SUPERIOR COURT OF NEW JERSEY APPELLATE DIVISION


March 16, 2011

STATE OF NEW JERSEY, PLAINTIFF-RESPONDENT,
v.
RAHIM R. CALDWELL, DEFENDANT-APPELLANT.

On appeal from Superior Court of New Jersey, Law Division, Atlantic County, Municipal Appeal No. 0010-08.

Per curiam.

NOT FOR PUBLICATION WITHOUT THE APPROVAL OF THE APPELLATE DIVISION

Submitted: October 25, 2010

Before Judges Grall and C.L. Miniman.

Defendant Rahim R. Caldwell appeals from his conviction of disorderly conduct, contrary to N.J.S.A. 2C:33-2a(1), in connection with a commotion he created at an animal shelter in Pleasantville. We affirm defendant's conviction and sentence.

On October 25, 2007, someone at the Atlantic County Animal Shelter hit the panic alarm, and the Pleasantville police responded to the scene at approximately 1:15 p.m. Officer David Napolitano was the first officer to arrive. He could hear a man inside the building, screaming profanities. He "was being very loud and aggressive" and yelled, "You f-ing murderers and terrorists."
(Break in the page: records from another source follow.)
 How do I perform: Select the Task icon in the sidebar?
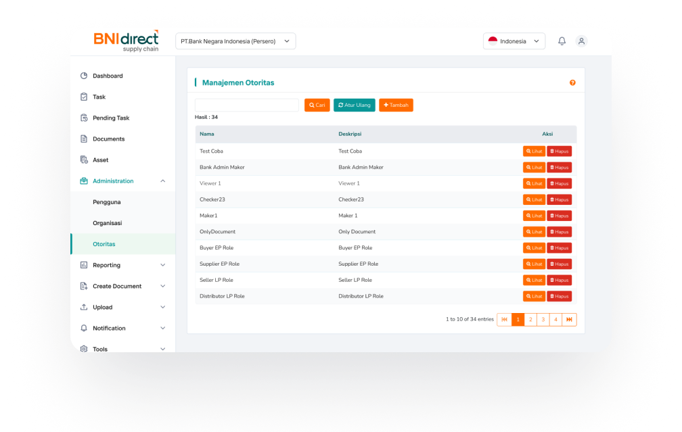[x=85, y=97]
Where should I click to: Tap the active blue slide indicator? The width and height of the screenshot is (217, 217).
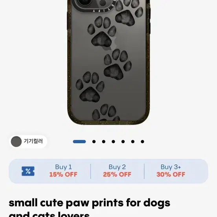tap(79, 142)
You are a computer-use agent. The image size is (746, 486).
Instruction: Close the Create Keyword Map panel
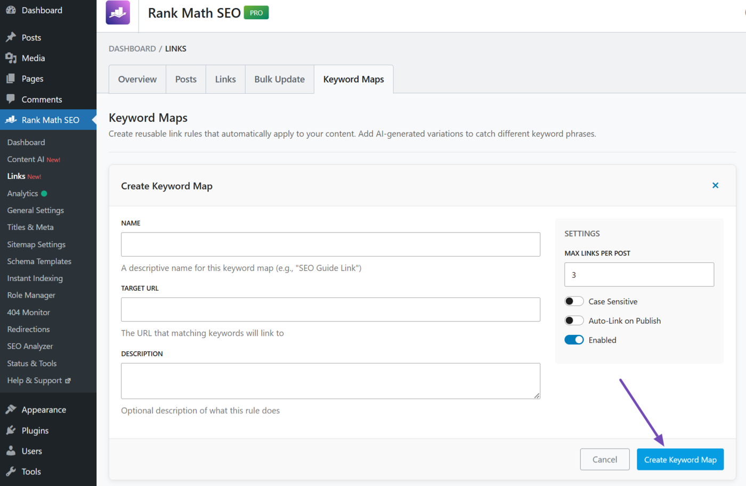[715, 185]
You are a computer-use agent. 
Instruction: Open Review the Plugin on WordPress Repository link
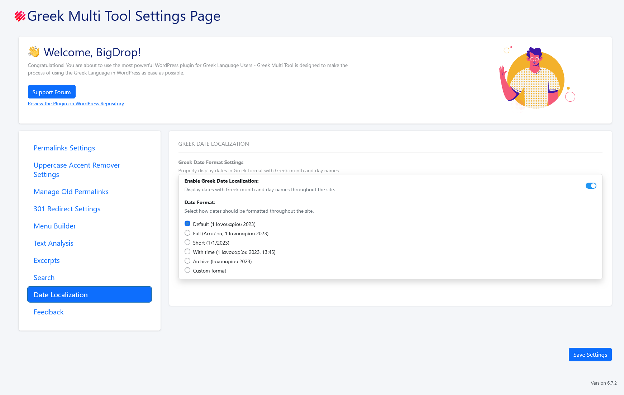[x=76, y=103]
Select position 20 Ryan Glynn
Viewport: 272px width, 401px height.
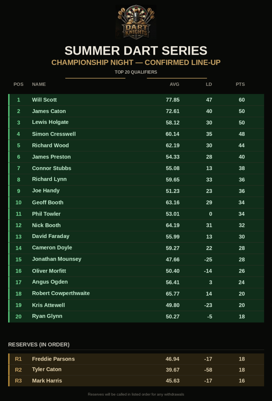pos(136,316)
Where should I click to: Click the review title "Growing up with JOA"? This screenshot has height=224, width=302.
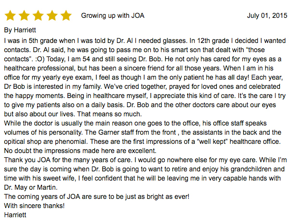[112, 15]
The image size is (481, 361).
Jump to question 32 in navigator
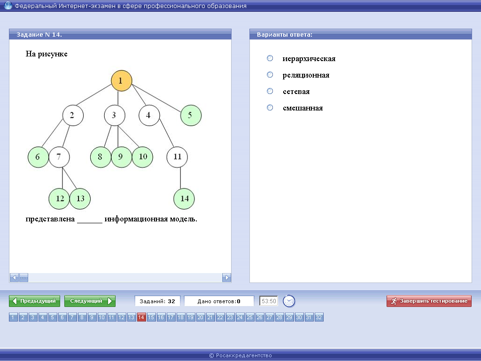click(319, 318)

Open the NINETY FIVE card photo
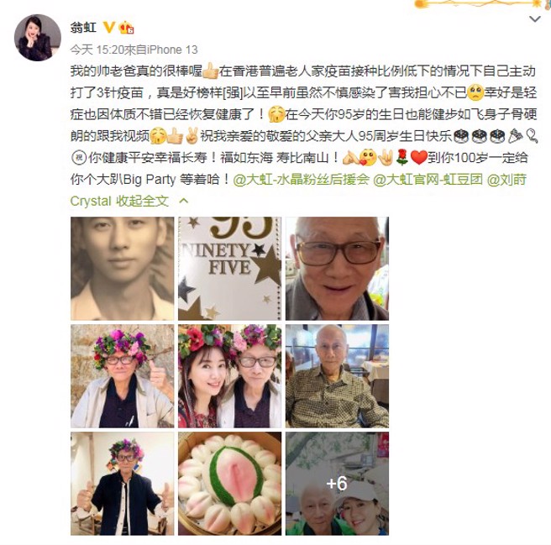[x=230, y=269]
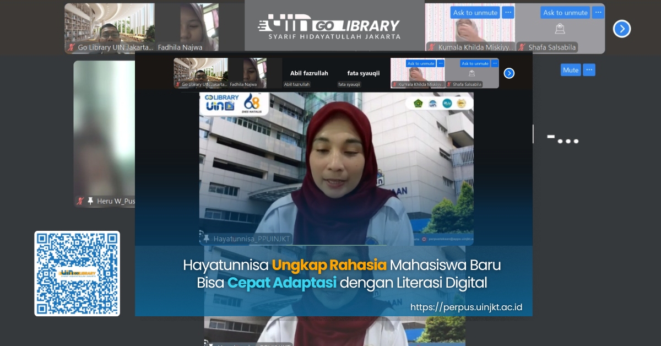This screenshot has width=661, height=346.
Task: Open more options beside the Mute button
Action: (x=589, y=70)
When Napolitano entered the shelter, he saw that the shelter personnel had "taken a few steps back" from the counter and appeared scared because they had "wide eyes." They were pointing at defendant. Napolitano spoke to defendant using a normal speaking voice, but defendant "continued to speak in a loud, a very loud manner." According to Napolitano, defendant was being physically and verbally aggressive, although he did not threaten any specific physical harm.
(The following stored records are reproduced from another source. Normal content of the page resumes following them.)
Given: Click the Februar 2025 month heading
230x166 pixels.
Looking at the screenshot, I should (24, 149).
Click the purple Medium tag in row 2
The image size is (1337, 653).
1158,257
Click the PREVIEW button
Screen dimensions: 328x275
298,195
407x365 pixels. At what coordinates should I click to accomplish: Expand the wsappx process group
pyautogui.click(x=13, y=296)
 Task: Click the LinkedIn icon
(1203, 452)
Officer Mike Gazo, who was part of a back-up unit, arrived seconds after Napolitano. Gazo observed defendant "in a heated argument with the employees at the shelter." Defendant was "yelling and screaming at the employees," who were inside the building behind the desk. Gazo could hear the defendant as he was walking up to the building; his screaming was audible through the doors. Defendant was calling the employees "murderers," "killers," and "terrorists." There were at least four employees behind the desk at the time, as well as two others who were "hiding in the back." Gazo observed that the employees were "visibly shaken." Further, "[t]hey were withdrawn, they were frightened. The one employee was visibly shaking and crying." Gazo noted that the employees were "unconsolable [sic]." According to Gazo, defendant made verbal threats and was irate. For example, defendant told others that "he's going to get them, they're murderers, they're terrorists." He told the employees, "It's not over yet, this ain't going to go away."
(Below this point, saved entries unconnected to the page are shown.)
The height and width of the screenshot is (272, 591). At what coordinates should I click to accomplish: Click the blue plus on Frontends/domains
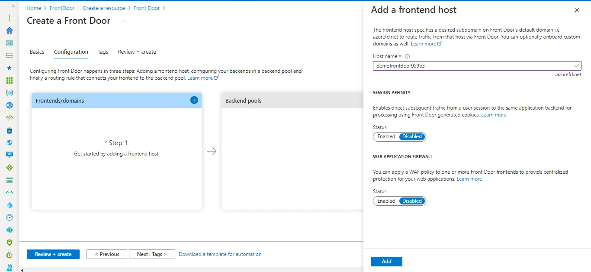(x=194, y=100)
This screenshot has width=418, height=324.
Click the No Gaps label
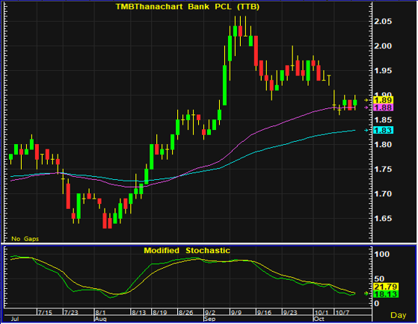click(25, 239)
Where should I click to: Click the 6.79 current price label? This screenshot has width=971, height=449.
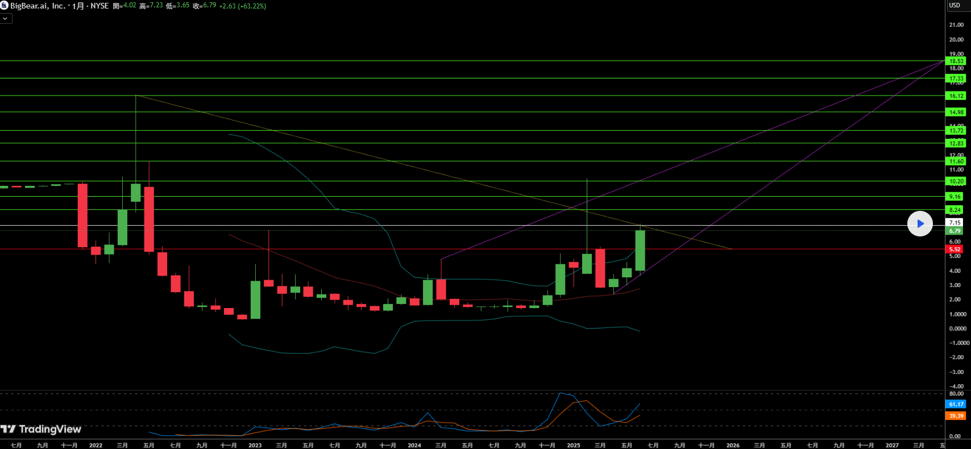click(x=955, y=231)
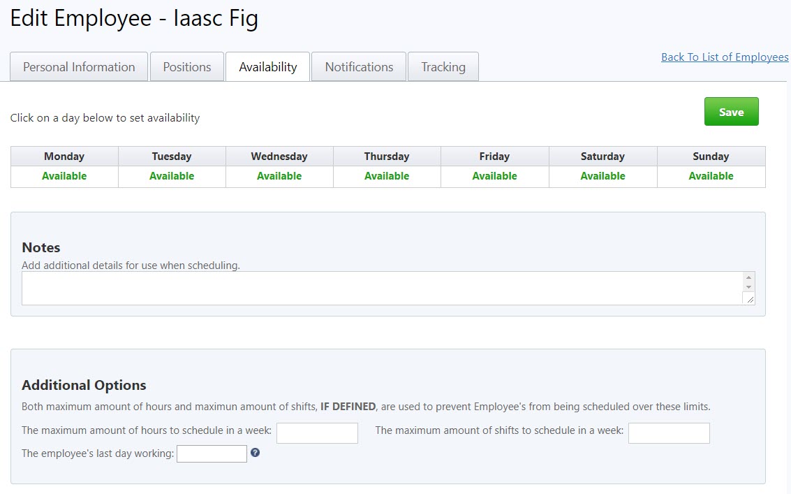Change Wednesday's Available status
This screenshot has height=494, width=791.
(x=279, y=176)
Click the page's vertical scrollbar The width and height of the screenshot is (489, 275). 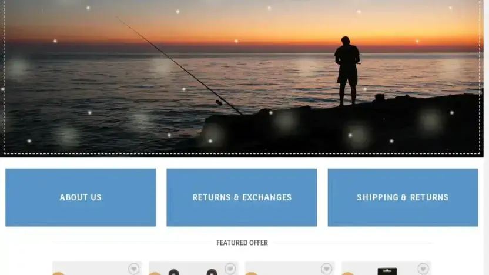[486, 138]
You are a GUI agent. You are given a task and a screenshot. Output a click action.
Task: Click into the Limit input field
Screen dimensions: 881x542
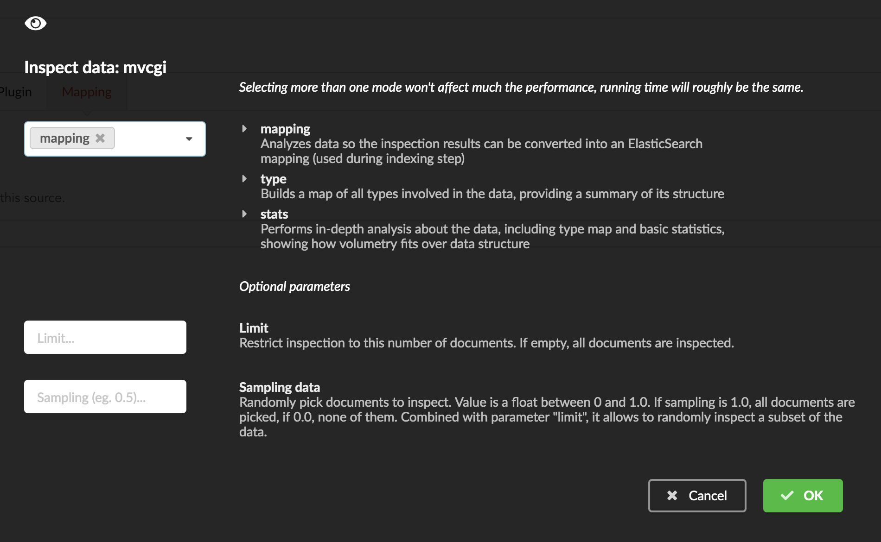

The officers separated defendant and the shelter employees "to get them apart, to direct attention towards [the officers], [and to] try to calm the situation down." During this time, defendant "kept yelling and cursing at them, calling them terrorists, killers, murderers." It took the officers about a minute or two "to calm him down enough to step outside and speak with [the officers] to get his side of the story as to what happened." "After a few requests," Napolitano and Gazo were able to get defendant "to walk as far as the entranceway outside of the building right by the doorway."

Once outside, defendant directed his behavior at the officers. They asked defendant why he was at the shelter and why he was so upset. Defendant would not tell the officers what had happened. Using a "high, elevated tone," he called the officers "terrorists, murderers, part of the system" and told them "he don't speak to the law." The volume of defendant's voice was "[p]retty close" to what it was when he was inside the shelter. He would not give his name to the police or provide any identifying information upon their request. Moreover, he refused to leave the property.

Gazo observed that defendant was "uncooperative" and responded with "aggressiveness." He perceived that other customers arriving at the shelter were panicking and "afraid to get out of their cars." When customers drove up to the shelter and entered the parking lot, they stayed in their cars and remained at a distance of twenty to twenty-five feet rather than come near the building.

Defendant "kept pacing side to side, wouldn't talk to [the officers], [and] kept putting his hands in his pocket." The officers did not know what defendant had in his pockets. They had to "physically remove" defendant's hands from his pockets. Gazo felt a "[l]ittle uneasy, not knowing what [defendant] was going to do[ and] what his intentions [were]" as a result of the actions he had observed both inside and outside the shelter. Napolitano observed that defendant was "continuously fidgeting . . . hands in and out of his pockets." Defendant was "moving around more or less in one spot," and Napolitano was "unsure as to what his next move may or may not be."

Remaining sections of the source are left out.